**Task:** Every entry below should be restated word for word, except for its images.

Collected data
==================================================
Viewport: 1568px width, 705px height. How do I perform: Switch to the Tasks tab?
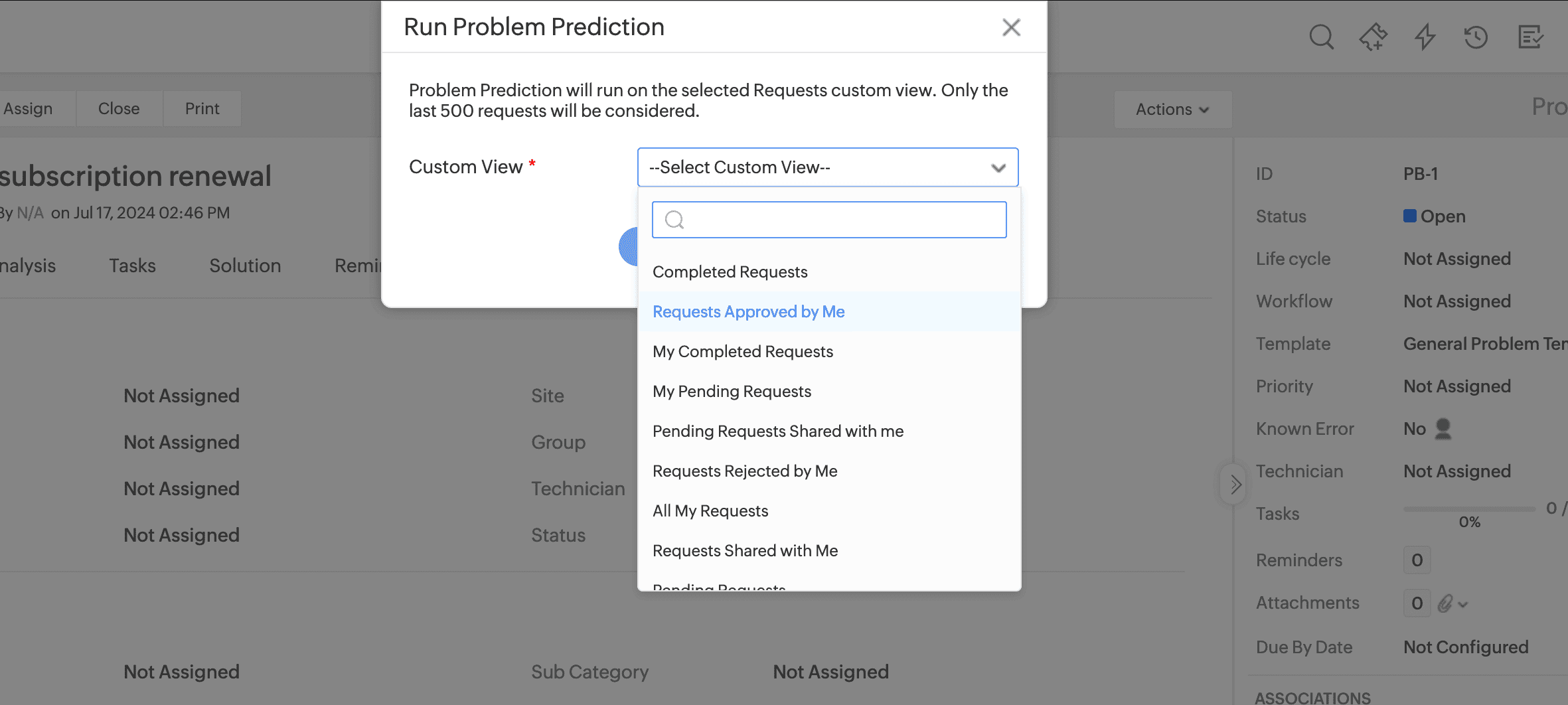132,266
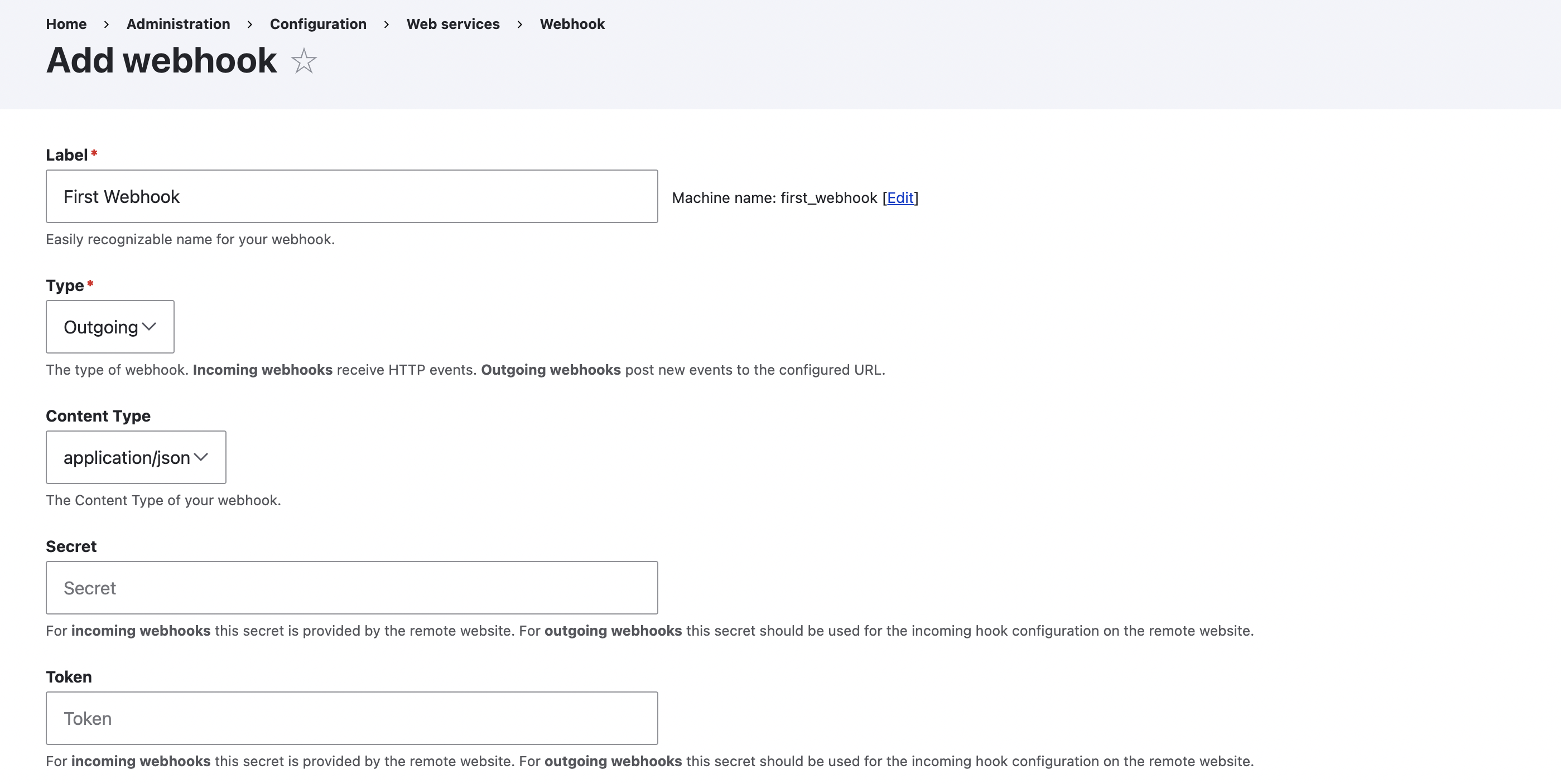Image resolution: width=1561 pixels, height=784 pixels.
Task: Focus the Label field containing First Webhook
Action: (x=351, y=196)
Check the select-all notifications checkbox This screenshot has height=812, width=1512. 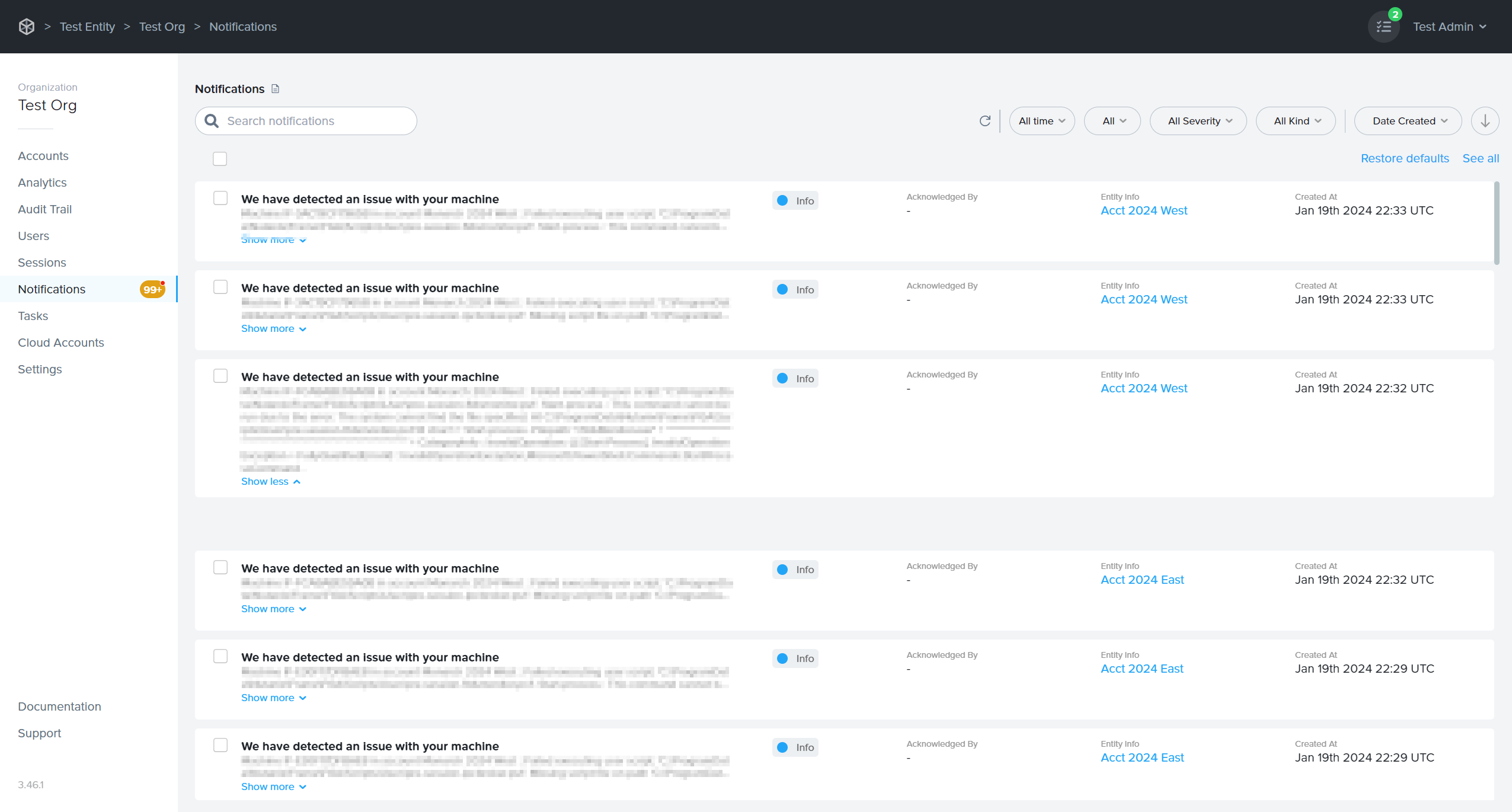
==================================================
**Answer to the problem:**
Viewport: 1568px width, 705px height. How do I perform: Switch to the Tasks tab?
132,266
Image resolution: width=1561 pixels, height=784 pixels.
Task: Focus the Label field containing First Webhook
Action: (x=351, y=196)
Check the select-all notifications checkbox This screenshot has height=812, width=1512. 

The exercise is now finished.